In the factors of the screening willingness, we found that in model 1–3, age, marital status, education level, medical insurance type, family income, health status, place of residence and regional economic level had a significant impact on the screening willingness. Compared to the analysis on the factors of the proportion of screening, the type of occupation had no significant impact on the screening willingness. After the experience of CC screening was added in model 4, age, family income, health status, place of residence, regional economic level and CC screening still had a significant impact, but marital status, education level and medical insurance type had no significant impact. There was no significant difference in marital status, education level and medical insurance type after the factors of CC screening were added in model 4. This shows that after participating in CC screening, the respondents may learn more about the relevant knowledge of CC screening and pay more attention to the changes of the body. Therefore, we think it is very important to participate in CC screening for the first time in the future.

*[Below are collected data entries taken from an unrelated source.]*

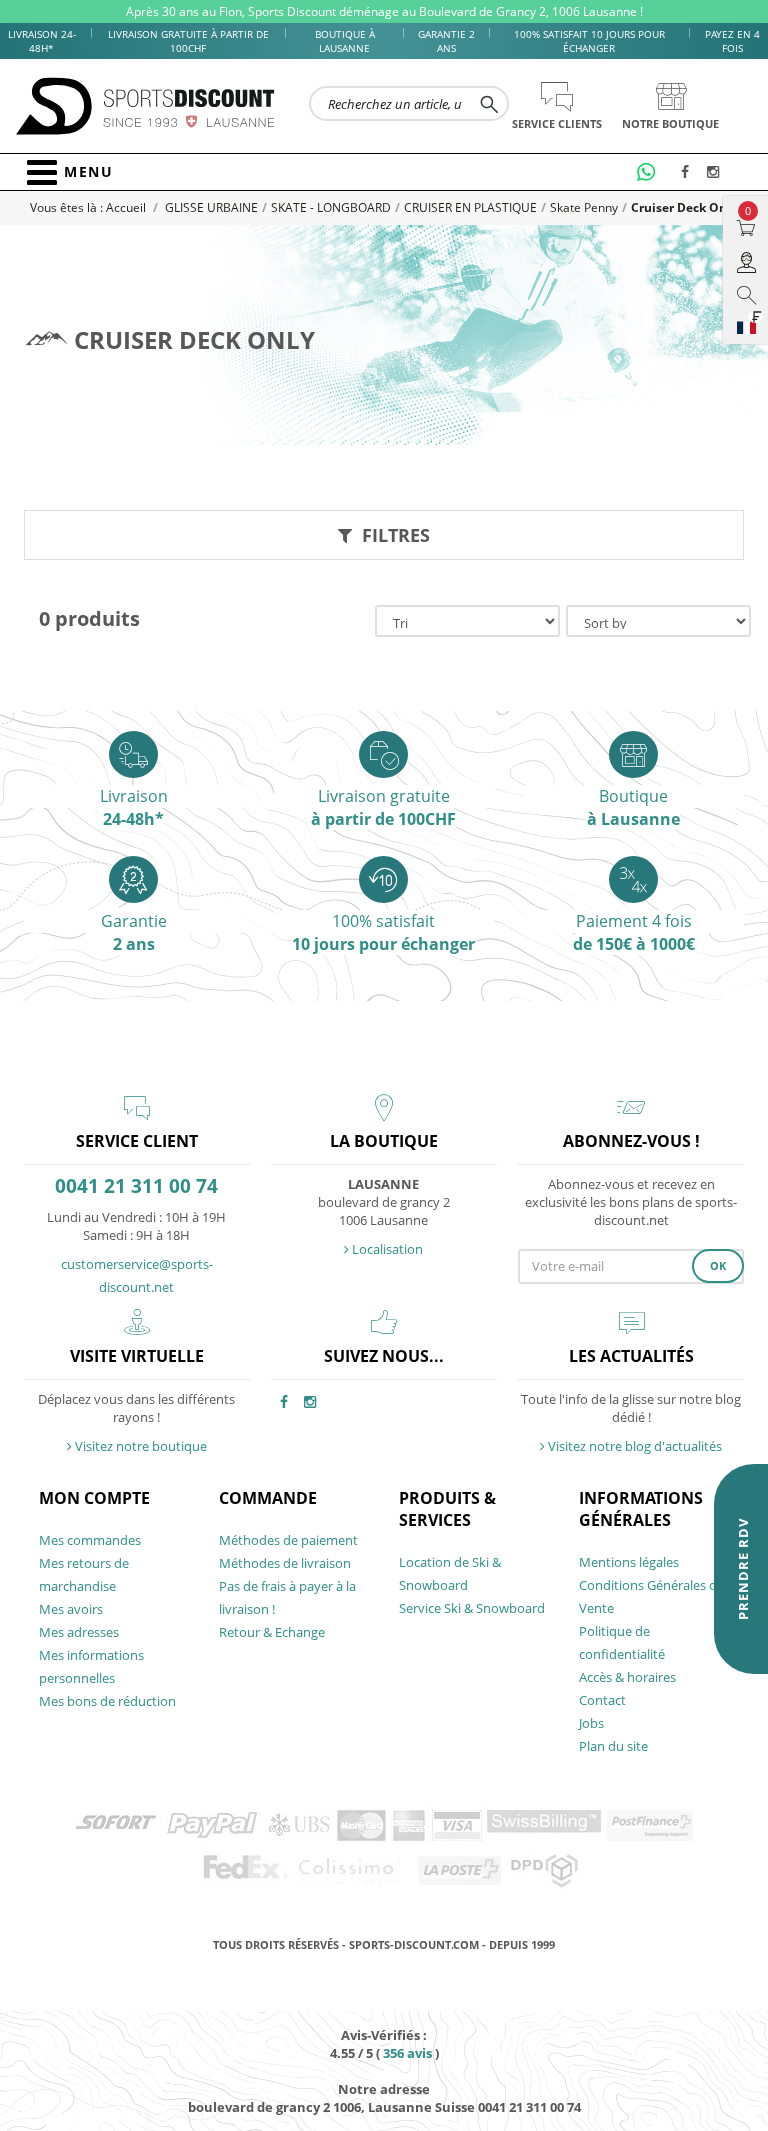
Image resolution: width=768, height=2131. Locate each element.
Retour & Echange (272, 1632)
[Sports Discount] (146, 106)
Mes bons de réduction (107, 1701)
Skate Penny (584, 207)
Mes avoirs (71, 1609)
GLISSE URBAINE (211, 207)
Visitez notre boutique (139, 1446)
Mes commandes (90, 1540)
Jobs (591, 1723)
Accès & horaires (627, 1677)
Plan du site (613, 1746)
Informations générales (641, 1509)
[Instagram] (716, 173)
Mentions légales (629, 1562)
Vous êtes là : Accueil (89, 207)
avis (407, 2053)
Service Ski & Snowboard (472, 1608)
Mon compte (94, 1498)
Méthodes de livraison (285, 1563)
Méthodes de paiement (288, 1540)
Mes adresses (79, 1632)
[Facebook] (690, 173)
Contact (602, 1700)
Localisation (386, 1249)
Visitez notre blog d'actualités (633, 1446)
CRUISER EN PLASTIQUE (470, 207)
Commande (268, 1498)
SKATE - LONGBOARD (331, 207)
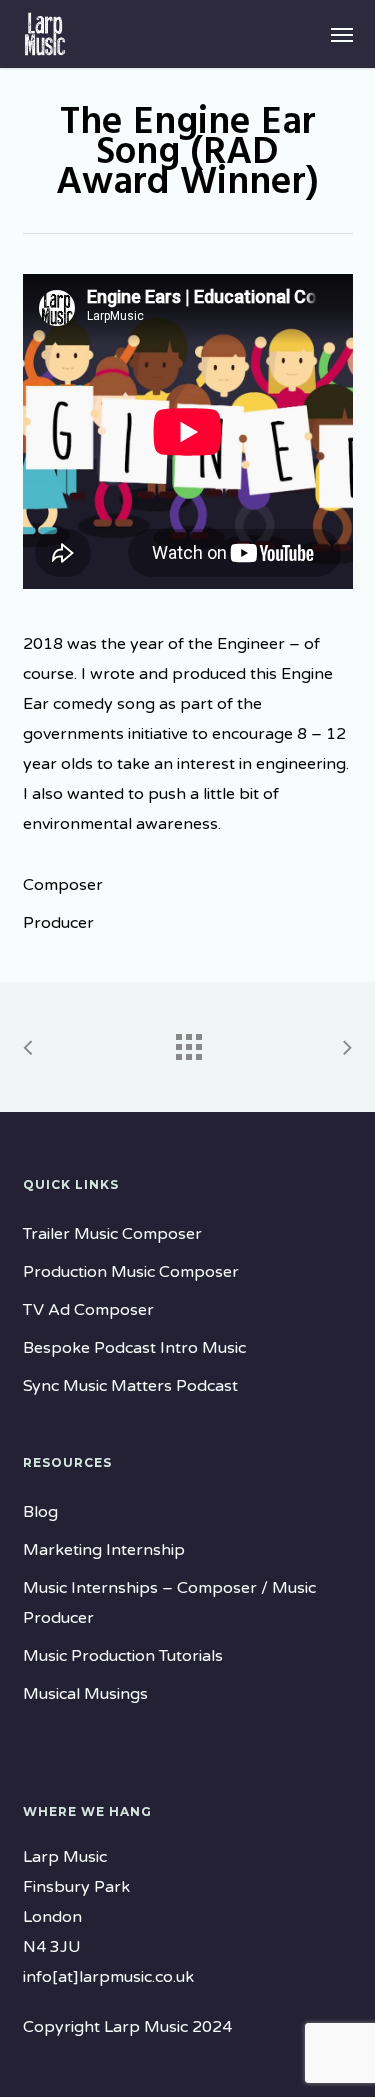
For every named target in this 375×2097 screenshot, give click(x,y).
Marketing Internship (104, 1550)
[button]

Age had a significant impact on the proportion of screening and willingness of CC. Young women, especially those with higher education level and/or higher income level, were likely to pay more attention to their health and had more access to relevant information to increase their knowledge[26]. There were some differences in the factors between the CC proportion of screening and the willingness of CC screening. Type of occupation had a significant impact on CC proportion of screening, but had no significant impact on the willingness of CC screening, people at work were more likely to participate in CC screening, and retiree or people without work were less likely to participate in CC screening. Physical examination is the main way for women to get CC screening, while people without work have few chances to get screening through physical examination by the occupational way. However, our study found that the proportion of screening of working women was only 25.50%, which reminded us that CC screening had not been well included in physical examination, and had a very limited effect on the prevention and control of CC in the population. Especially in small and medium-sized and private enterprises, physical examination belonged to the spontaneous behavior and had a certain market attribute. The specific implementation of physical examination including content, frequency and quality was not optimistic[27, 28]. In addition, the opportunity for retired women to receive CC screening was reduced. In China, the retirement age of women is mainly 55 years old, and they are still in the important age for CC screening[29]. At the same time, they are in the age of high CC mortality rate[30, 31]. Therefore, this part of the population should be considered in future screening.
Health status has a significant impact on the willingness of CC screening, but has no significant impact on CC screening. The coverage of screening might be still insufficient, and the willing women may not be able to access the screening due to potential barriers.[32, 33] Family income was an important socio-economic factor to promote women’s CC screening, which should be considered in improving the coverage of CC screening in China. The effect of family income on the proportion of screening emphasized that providing free screening services would have a positive significance in improving the current CC proportion of screening in China. At the same time, we should provide affordable and low-cost screening services for more people to accept screening voluntarily.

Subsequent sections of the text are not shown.